Usually, when working with Hadoop and Flink, opening/reading a file from a distributed file system will return a Source (counterpart of Sink) object extending the java.io.InputStream.
However, in Apache Ignite, the IgfsSecondaryFileSystem, and more specifically the IgniteHadoopIgfsSecondaryFileSystem, returns an object of type HadoopIgfsSecondaryFileSystemPositionedReadable when calling their "open" method (by passing an IgfsPath).
HadoopIgfsSecondaryFileSystemPositionedReadable offers a "read" method but requires to know details on where the data, which is intended to be read, is located, such as the input stream position.
/**
* Read up to the specified number of bytes, from a given position within a file, and return the number of bytes
* read.
*
* @param pos Position in the input stream to seek.
* @param buf Buffer into which data is read.
* @param off Offset in the buffer from which stream data should be written.
* @param len The number of bytes to read.
* @return Total number of bytes read into the buffer, or -1 if there is no more data (EOF).

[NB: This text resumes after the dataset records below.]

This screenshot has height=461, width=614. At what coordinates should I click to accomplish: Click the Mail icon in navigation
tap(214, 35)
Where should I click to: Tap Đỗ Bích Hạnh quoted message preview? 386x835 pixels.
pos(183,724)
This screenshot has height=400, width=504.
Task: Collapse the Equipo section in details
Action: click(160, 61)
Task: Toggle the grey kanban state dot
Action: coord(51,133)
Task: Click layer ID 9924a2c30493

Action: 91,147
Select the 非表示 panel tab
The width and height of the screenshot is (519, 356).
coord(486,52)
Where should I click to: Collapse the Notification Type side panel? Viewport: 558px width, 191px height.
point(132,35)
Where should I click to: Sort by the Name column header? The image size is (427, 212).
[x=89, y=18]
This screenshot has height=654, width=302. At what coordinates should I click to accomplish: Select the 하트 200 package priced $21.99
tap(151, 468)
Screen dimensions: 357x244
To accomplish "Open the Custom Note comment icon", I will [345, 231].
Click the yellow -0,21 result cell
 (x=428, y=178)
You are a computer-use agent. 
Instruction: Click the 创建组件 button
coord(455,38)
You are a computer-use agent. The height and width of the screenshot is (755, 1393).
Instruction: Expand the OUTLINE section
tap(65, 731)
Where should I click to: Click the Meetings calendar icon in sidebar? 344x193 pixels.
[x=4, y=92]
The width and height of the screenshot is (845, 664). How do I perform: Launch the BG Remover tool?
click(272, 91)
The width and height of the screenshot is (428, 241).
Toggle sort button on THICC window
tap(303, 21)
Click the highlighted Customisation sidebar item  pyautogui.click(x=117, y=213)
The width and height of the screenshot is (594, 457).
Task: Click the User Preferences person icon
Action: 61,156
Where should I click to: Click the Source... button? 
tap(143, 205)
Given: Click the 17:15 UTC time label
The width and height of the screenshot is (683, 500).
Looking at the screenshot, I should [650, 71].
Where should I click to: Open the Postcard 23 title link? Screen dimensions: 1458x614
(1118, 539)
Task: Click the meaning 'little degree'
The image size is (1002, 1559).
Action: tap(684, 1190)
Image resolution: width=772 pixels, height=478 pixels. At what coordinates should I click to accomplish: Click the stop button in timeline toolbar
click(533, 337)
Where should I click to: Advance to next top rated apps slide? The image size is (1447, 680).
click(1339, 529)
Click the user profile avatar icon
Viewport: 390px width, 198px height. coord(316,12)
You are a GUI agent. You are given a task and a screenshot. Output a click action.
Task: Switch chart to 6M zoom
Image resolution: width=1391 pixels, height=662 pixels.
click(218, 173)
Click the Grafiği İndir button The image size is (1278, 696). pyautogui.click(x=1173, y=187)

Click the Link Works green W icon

* @throws IOException In case of any exception.
*/
public int read(long pos, byte[] buf, int off, int len) throws IOException;
How to determine these details before calling the read method?
I am quite new to these frameworks and maybe there exists a different way to obtain an InputStream based on an IgfsPath pointing to a file stored in a Hadoop file system?
I am trying to achieve what is described here: https://apacheignite-fs.readme.io/docs/secondary-file-system
Thanks in advance for any hint !